• Tasks:
A – Using the snowboard gear thread, explain in one to three sentences why the first poster says they will never trust 32's quality.
B – In the snowboard gear thread, which jacket does Greyvdub say they own?
C – Please return, word for word, the part of the snowboard gear thread that opens with the words containing "## Greyvdub (Nov" and closes with "for <200 bucks.".

• Document excerpt:
I had a pair of 32 boots fall apart on me after a month of riding. I'll never trust their quality even if they are trying to make better outerwear, but it's good to see i guess.

Still mad at them


----------



## Nivek (Jan 24, 2008)

Well even though their boots are kinda lame on quality, their outerwear is actually done very well.


----------



## J.Schaef (Sep 13, 2009)

bakesale said:


> I had a pair of 32 boots fall apart on me after a month of riding. I'll never trust their quality even if they are trying to make better outerwear, but it's good to see i guess.
> 
> Still mad at them


I think you should let it go man. Roid Rage kills.


I had some 32 boots last season, They were comfy. Seemed to hold up just fine.

Maybe it was operator error?


----------



## Triple8Sol (Nov 24, 2008)

bakesale said:


> I had a pair of 32 boots fall apart on me after a month of riding. I'll never trust their quality even if they are trying to make better outerwear, but it's good to see i guess.
> 
> Still mad at them


----------



## Greyvdub (Nov 16, 2010)

I've got the Sessions McConkey jacket and can't believe the quality

1) Slim fit
2) Good quality velcro
3) Gortex

I think I picked it up after last season for <200 bucks. 

Sessions.com


----------



## DrnknZag (Feb 7, 2010)

Greyvdub said:


> I've got the Sessions McConkey jacket and can't believe the quality
> 
> 1) Slim fit
> 2) Good quality velcro
> ...

• Data entries:
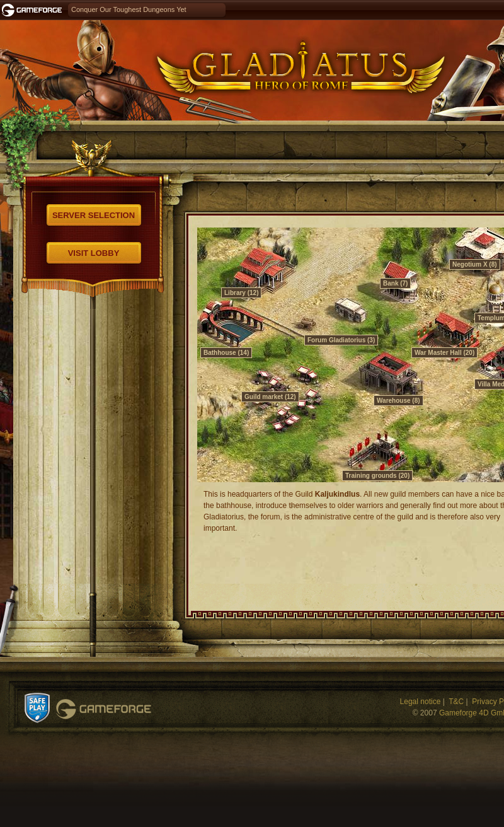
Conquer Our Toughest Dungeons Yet (129, 9)
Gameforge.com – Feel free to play (34, 10)
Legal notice (420, 702)
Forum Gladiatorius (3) (341, 340)
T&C (456, 702)
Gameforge (103, 709)
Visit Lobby (94, 253)
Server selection (93, 215)
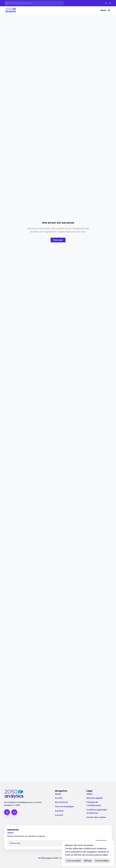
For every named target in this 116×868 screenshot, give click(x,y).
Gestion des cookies (96, 817)
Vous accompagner (64, 806)
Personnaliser (102, 861)
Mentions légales (94, 798)
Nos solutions (61, 802)
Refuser (88, 861)
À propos (59, 811)
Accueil (58, 798)
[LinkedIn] (106, 3)
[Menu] (105, 10)
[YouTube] (110, 3)
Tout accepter (73, 861)
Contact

• Solved problems:
A – The poster had a pair of 32 boots fall apart after only a month of riding. Because of that, they say they will never trust the brand's quality, even if 32 is trying to make better outerwear.

B – The Sessions McConkey jacket.

C –
## Greyvdub (Nov 16, 2010)

I've got the Sessions McConkey jacket and can't believe the quality

1) Slim fit
2) Good quality velcro
3) Gortex

I think I picked it up after last season for <200 bucks.